Even before its IPrEX trial and Gilead’s marketing of Truvada®PrEP, the CDC filed its first applications for a new-use PrEP patent on FTC + tenofovir derivatives on Jan. 31, 2007.  Because of patent term extensions, that patent has an expiration date in 2031. Two CDC “continuation” patents relating to the original patent were subsequently filed in 2015 and 2017 and have expiration dates in early 2027.  All of these patents have been granted. They have also been ignored by Gilead.



Gilead rejects and is now challenging the validity of the CDC PrEP patents. Because it had refused to enter into a licensing agreement with the CDC for several years, the Department of Health and Human Services belatedly filed its recent patent infringement lawsuit.  This lawsuit claims past royalties of $1 billion and further claims that its recovery should be tripled because Gilead’s infringement was willful. It is not clear that the government is seeking alternative remedies of PrEP licenses for generic producers or 90%–or greater–price reductions from Gilead.

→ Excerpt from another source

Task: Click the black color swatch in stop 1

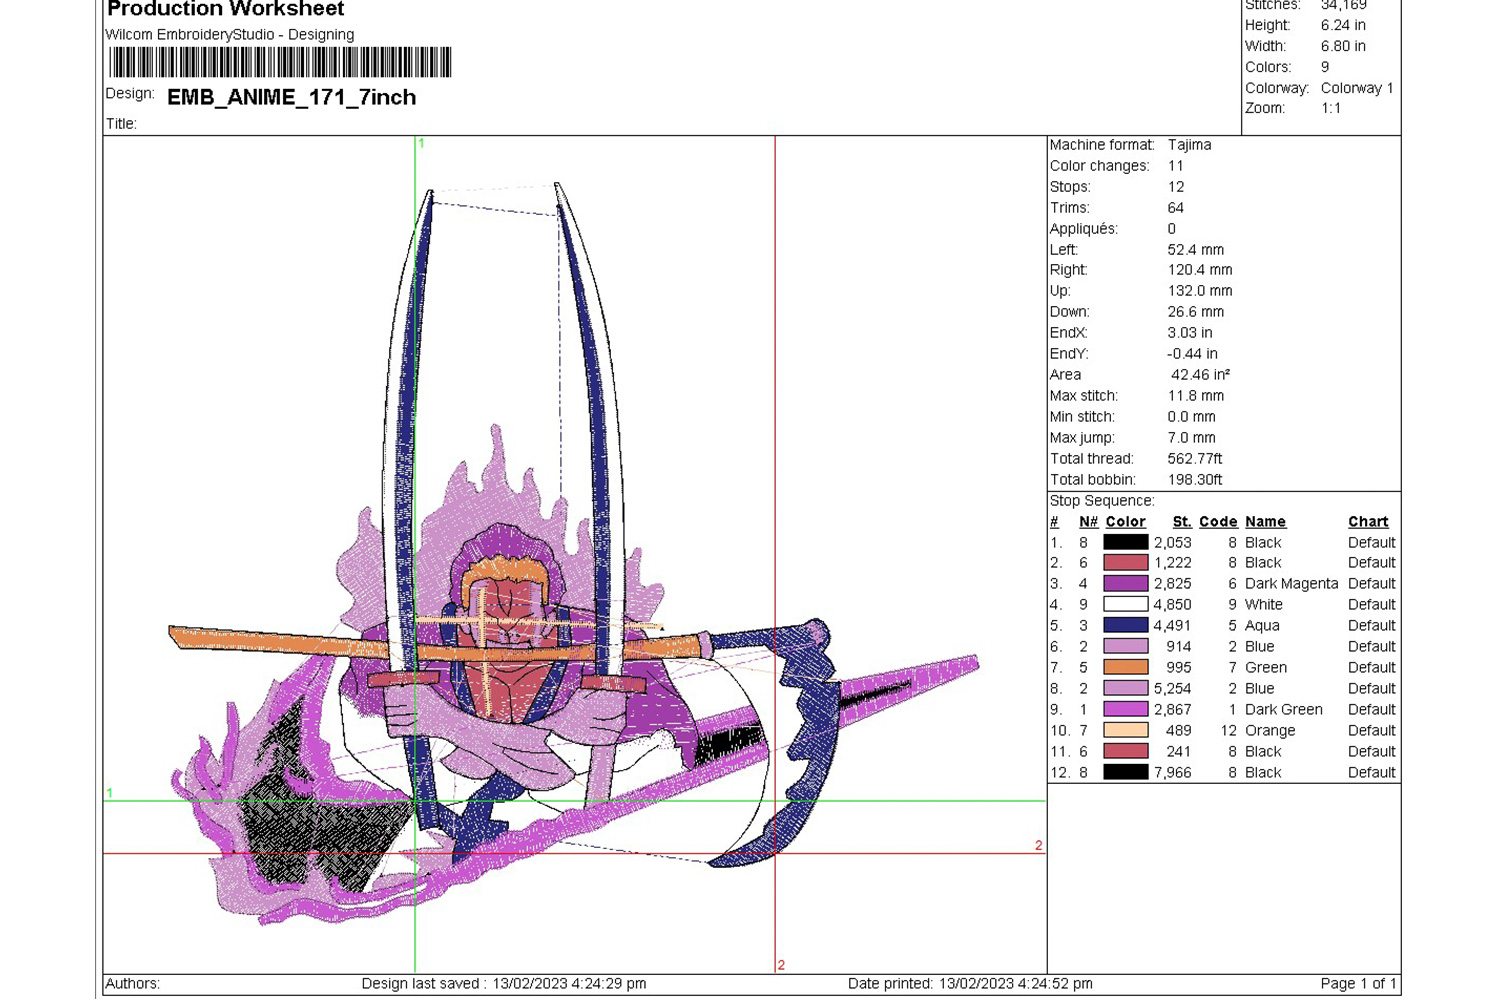Action: [x=1125, y=542]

A pure royalty remedy is a highly undesirable outcome even if it would go into CDC coffers and provide some dedicated resources for community HIV prevention services.  Although collecting past due royalties might seem harmless, collecting ongoing royalty rates would inevitably increase the future price on PrEP medicines as Gilead would simply add the royalty rate to its selling price.  It would be far superior to use the claim for $1 billion in retroactive royalties and entitlement to future royalties to force Gilead to grant immediate licenses to TDF/FTC and TAF/FTC to multiple generic producers who are selling a year’s supply of PrEP for as little as $60 per person per year in many low- and middle-income countries.  The CDC could further leverage its demand for licenses by virtue of its “march-in” rights to the fruits of federally funded research if resulting medicines are not made available to the public on reasonable terms. As an additional source of leverage, HHS could threaten to use 28 U.S.C. section 1498 to issue a government use license that would allow the U.S. source generic PrEP for all federally supported programs.

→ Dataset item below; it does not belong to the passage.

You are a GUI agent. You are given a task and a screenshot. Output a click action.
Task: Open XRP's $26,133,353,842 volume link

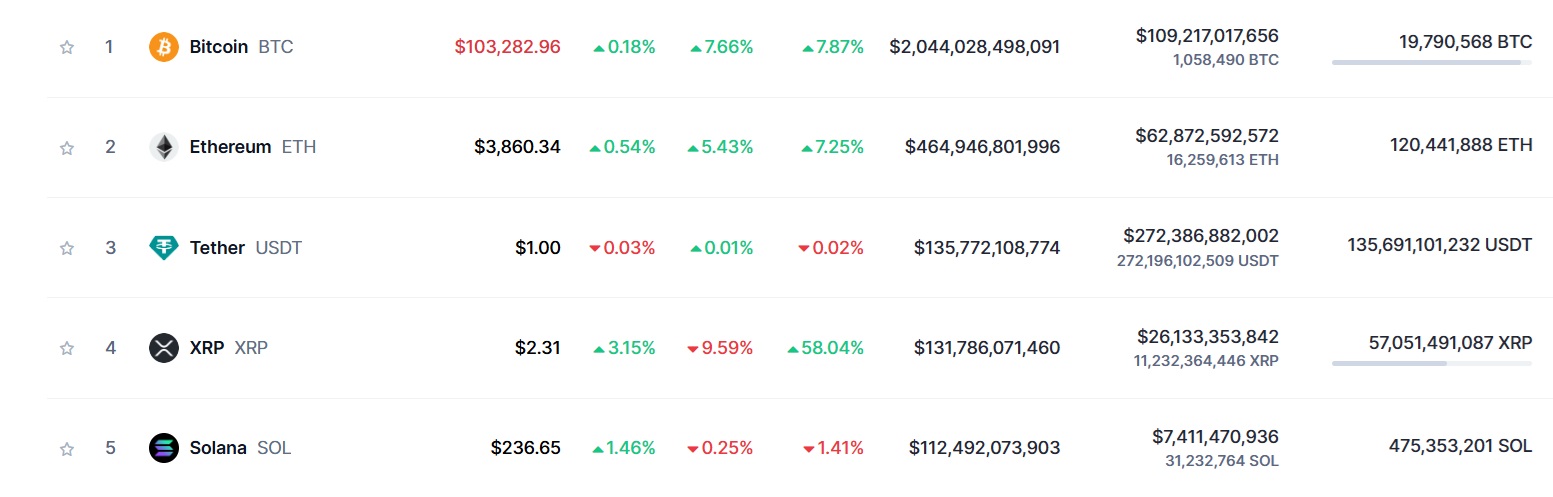tap(1207, 337)
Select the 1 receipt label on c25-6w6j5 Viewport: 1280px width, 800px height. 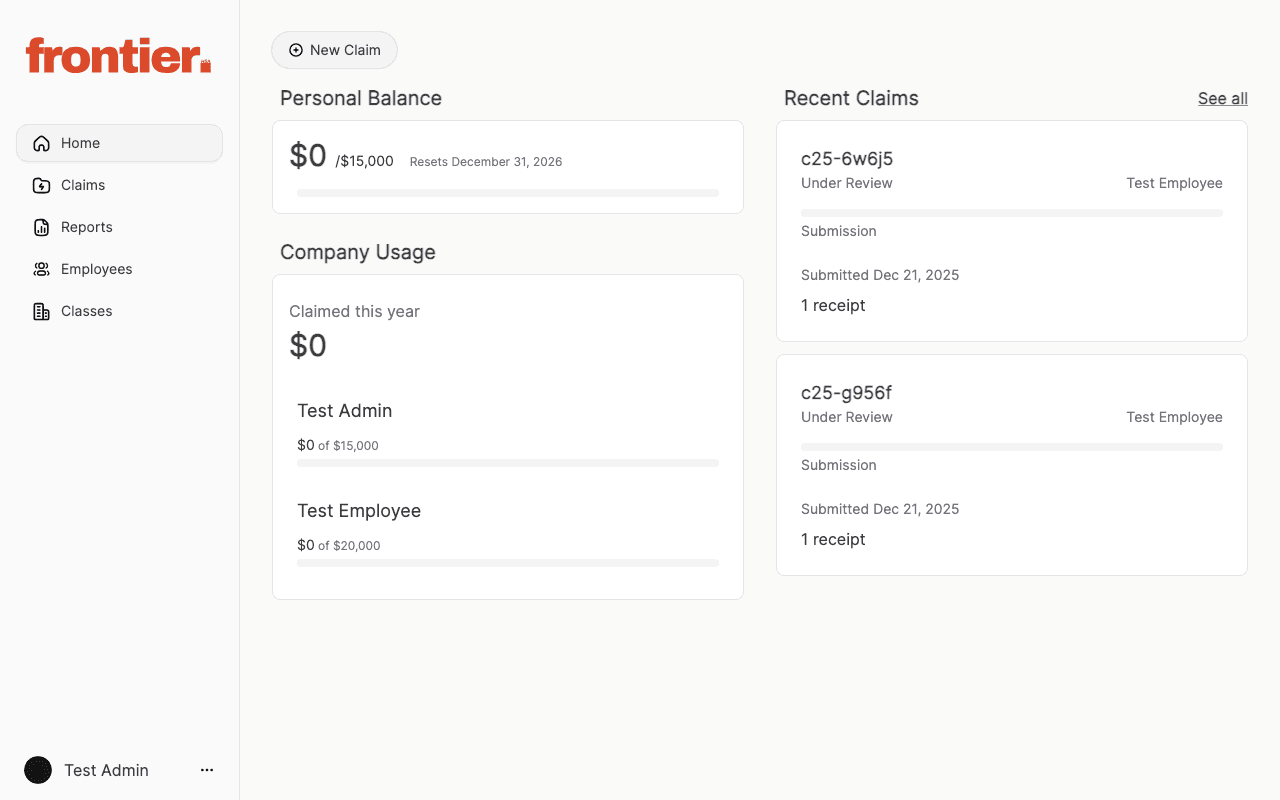point(833,305)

Access to PrEP is painfully and shamefully limited because of Gilead’s monopoly pricing and product hopping and because of the government’s failure to set up a PrEP program that could serve the interests of all 1.2 million people in the U.S. needing immediate access to affordable PrEP.  Instead, Gilead has tried to pull the wool over our eyes by “donating” a limited supply of PrEP for just 200,000 persons over the next ten years, aided and abetted by the Trump administration which has recently given $6 million to Gilead to distribute a small quantity of its “free” PrEP to just 4,250 patients – that’s a whopping $1412 per person!

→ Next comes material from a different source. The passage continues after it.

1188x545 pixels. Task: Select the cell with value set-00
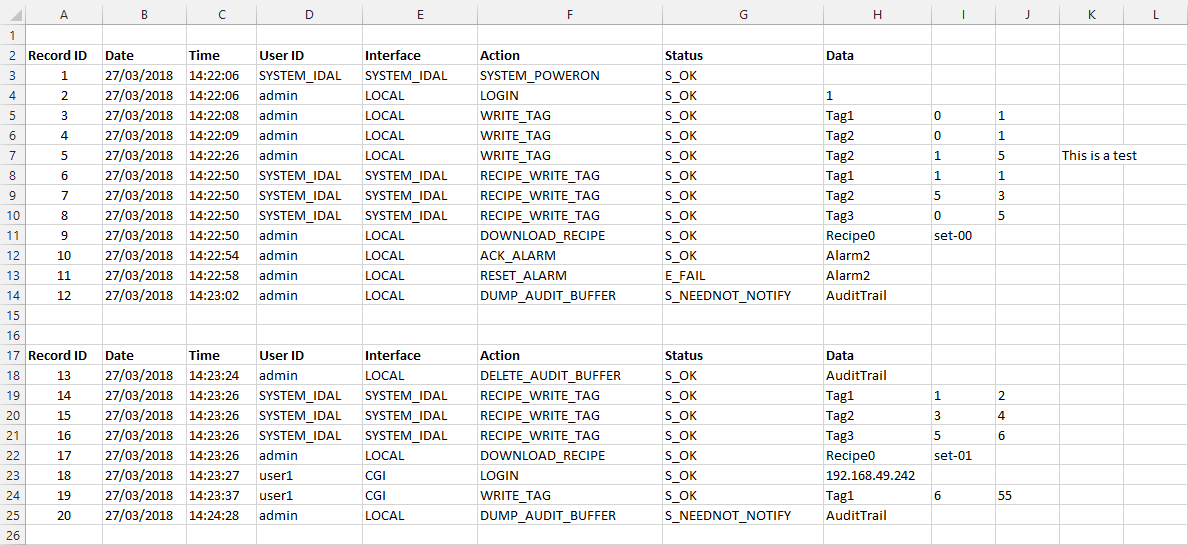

Rather than subsidize Gilead’s distribution, the U.S. government could use money saved from purchasing low-cost generic PrEP to appropriate money for comprehensive HIV prevention services for at-risk populations. CDC and AIDS service organizations should not be in the unenviable position of having to rely on continued high prices charged by Gilead to get dimes on the dollar of what should otherwise be appropriated by Congress on a sustainable basis.